Stable Pointers to Value: An Agent Embedded in Its Own Utility Function
discussion post by Abram Demski 668 days ago | Tom Everitt, Scott Garrabrant and Vladimir Slepnev like this | discuss

(This post is largely a write-up of a conversation with Scott Garrabrant.)

## Stable Pointers to Value

How do we build stable pointers to values?

As a first example, consider the wireheading problem for AIXI-like agents in the case of a fixed utility function which we know how to estimate from sense data. As discussed in Daniel Dewey’s Learning What to Value and other places, if you try to implement this by putting the utility calculation in a box which rewards an AIXI-like RL agent, the agent can eventually learn to modify or remove the box, and happily does so if it can get more reward by doing so. This is because the RL agent predicts, and attempts to maximize, reward received. If it understands that it can modify the reward-giving box to get more reward, it will.
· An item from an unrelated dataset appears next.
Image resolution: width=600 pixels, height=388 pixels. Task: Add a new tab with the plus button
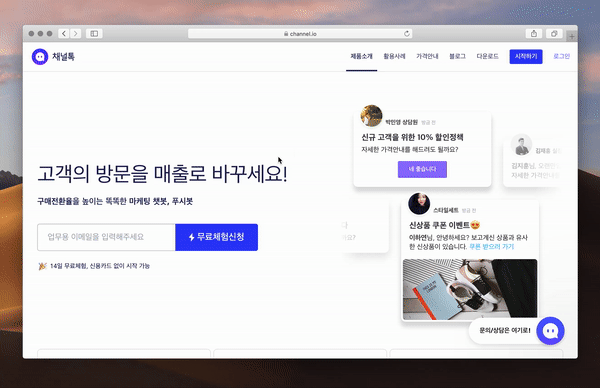tap(572, 37)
We can fix this problem by integrating the same reward box with the agent in a better way. Rather than having the RL agent learn what the output of the box will be and plan to maximize the output of the box, we use the box directly to evaluate possible futures, and have the agent plan to maximize that evaluation. Now, if the agent considers modifying the box, it evaluates that future with the current box. The box as currently configured sees no advantage to such tampering. This is called an observation-utility maximizer (to contrast it with reinforcement learning). Daniel Dewey goes on to show that we can incorporate uncertainty about the utility function into observation-utility maximizers, recovering the kind of “learning what is being rewarded” that RL agents were supposed to provide, but without the perverse incentive to try and make the utility turn out to be something easy to maximize.

This feels much like a use/mention distinction. The RL agent is maximizing “the function in the utility module”, whereas the observation-utility agent (OU agent) is maximizing the function in the utility module.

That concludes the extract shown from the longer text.